Lo que Teo ve cuando no mira la piedra, cuando pedalea desde su casa al observatorio, desde el observatorio a su casa, es la bruma anaranjada del cielo, los vapores verdes y violetas, el camino de arcilla blanca, las lomas irregulares del paisaje. El aire frío se le pega a la cara como una telaraña y con la bicicleta va tajeándolo en un zumbido. Un ruidito apagado que es, en todo el camino, el único. No se parece en nada, porque es metálico y continuo, al de las coces de Pocho repiqueteando en el suelo de tierra, pero lo mismo le trae a Teo el recuerdo de aquel paseo viejo y repetido. Y, aunque no hay nada, aunque no se asoma nadie, Teo va viendo a veces a la gente que recuerda de entonces. Acodada en las ventanas, aspirando el verano, acuclilladas en las calles tocando lagartos con ramitas, dejando ir con el agua de lluvia, hacia los desagües, cartones de cigarrillos hechos un bollito.

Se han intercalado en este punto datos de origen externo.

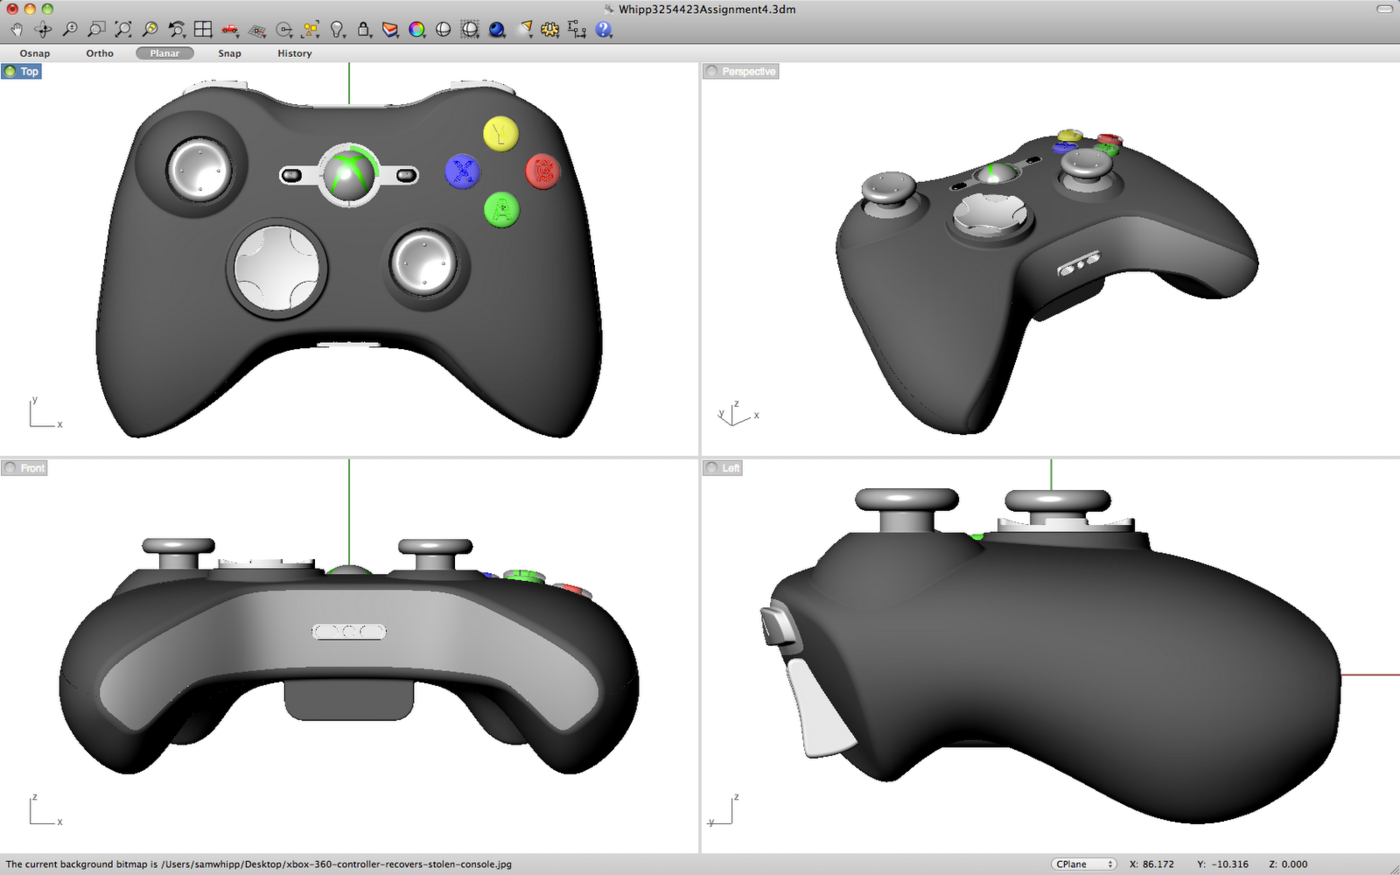This screenshot has height=875, width=1400.
Task: Open Rhino help with the question mark button
Action: [x=601, y=30]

Desde hace ocho meses, Teo va desde su casa al observatorio para mirar una piedra. Como podía, le puso Pocho, igual que el caballo de su abuelo Heraldo y, cuando la mira orbitar, se acuerda de los paseos antiguos. Lo mismo en la bicicleta. No va a declarar, ya sabe, el apodo de su asteroide ante la entidad correspondiente. Ahí va a quedar eso nomás en su cuaderno. También ahí van a quedar el resto de las cosas apuntadas. Durante los ocho meses que estuvo sentado en la silla china inclinando el ojo hacia el telescopio; calibrando distancias y rotando el buscador y el ocular, llenó las planillas con la descripción precisa que solicitaba el protocolo. Deteniéndose en los detalles que son pocos, pero le dan gusto. Una grieta, la insinuación de una muesca entre dos protuberancias; la suma de los círculos irregulares y las manchas negras en la columna de los cráteres. De eso hace su tiempo, su trabajo. Teo rastrilla el cuerpo de Pocho, un poco de sus 487 metros de diámetro cada día. Ya hizo bastante, aunque está lejos de completar el mapa todavía. Es esperable, de todos modos, que pueda acabar un rato antes su tarea. La estadística lo ampara, ya sucedió otras veces. En ese recorrido diario y repetido del asteroide y el observador, son sabidos y muchos los casos en los que pasada la mitad, las tres cuartas partes, se identifica el objetivo. Y por el telescopio se encuentra la casa en el cielo, el camino de arcilla blanco, el observatorio y la silueta extranjera que todos los días se levanta para hacer andar su bicicleta, para montar su caballo. Ese día, vislumbrado con ansiedad, pero sin anhelo, Teo va a mandar su reporte final y va a dejar que otro, en algún lugar del espacio, lo releve en su tarea.